EXERCISE —
In the entries below, find every line holding the string "Смотреть" and collect it.

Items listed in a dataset
-- Opening Marker --
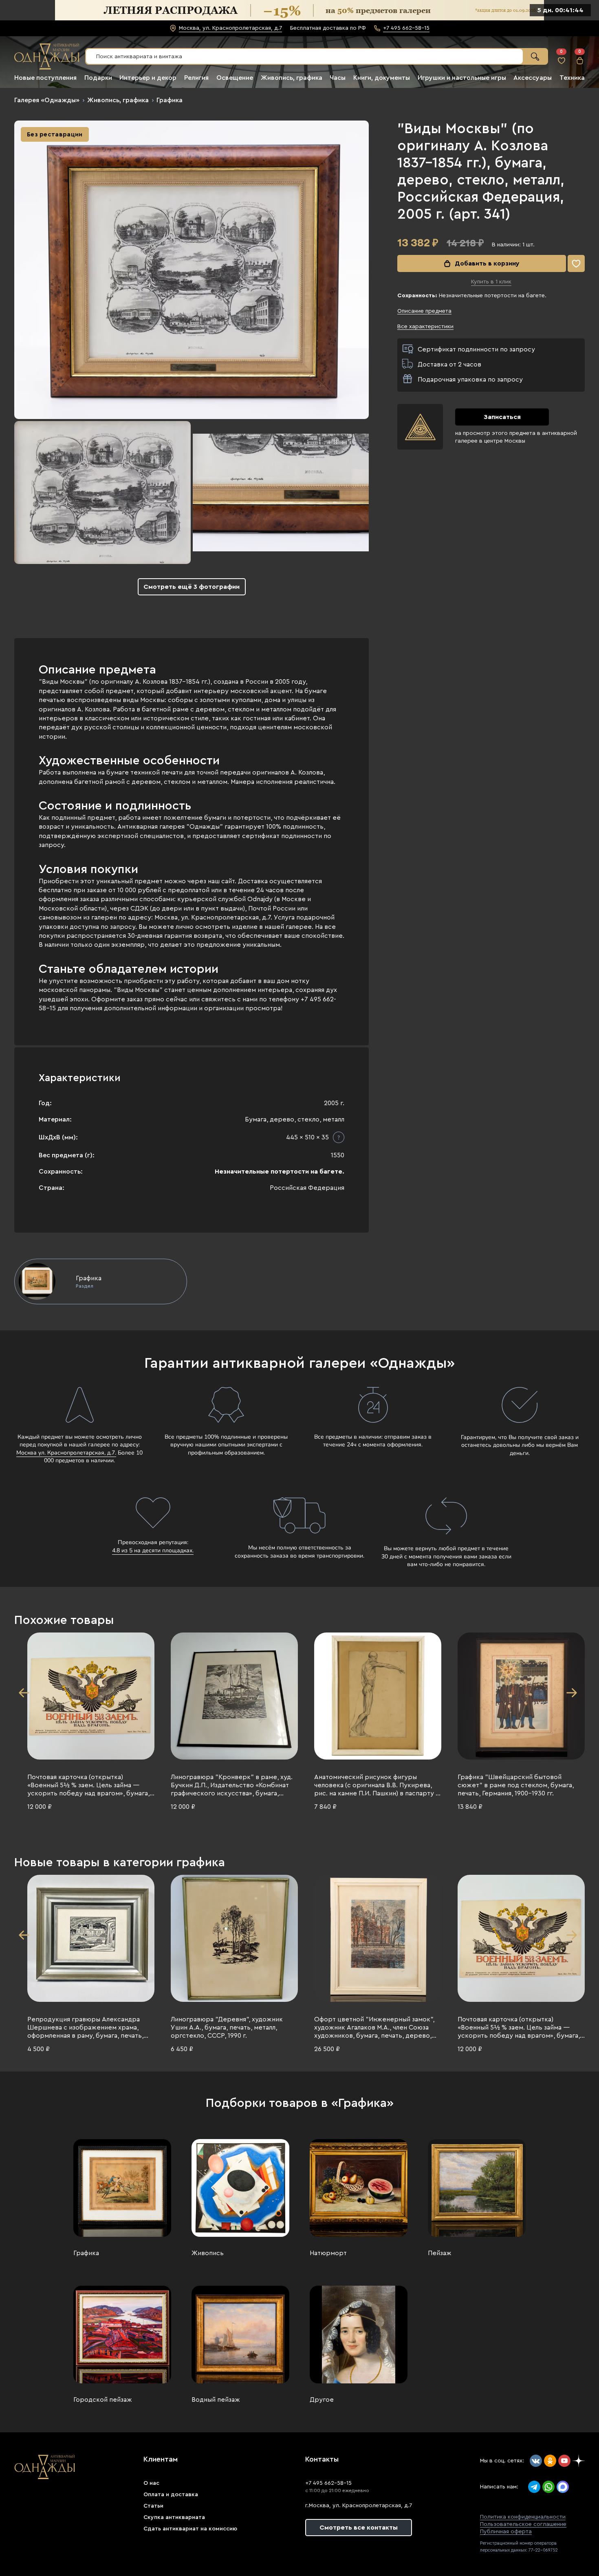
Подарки (98, 78)
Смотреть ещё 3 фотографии (191, 587)
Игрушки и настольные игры (462, 78)
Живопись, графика (291, 78)
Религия (196, 78)
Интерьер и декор (147, 78)
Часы (338, 78)
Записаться (502, 416)
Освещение (234, 78)
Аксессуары (532, 78)
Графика (169, 100)
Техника (572, 78)
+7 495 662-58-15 (328, 2483)
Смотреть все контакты (358, 2527)
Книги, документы (381, 78)
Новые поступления (45, 78)
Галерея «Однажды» (46, 100)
-- Closing Marker --
WORKED SOLUTION —
Смотреть ещё 3 фотографии (191, 587)
Смотреть все контакты (358, 2527)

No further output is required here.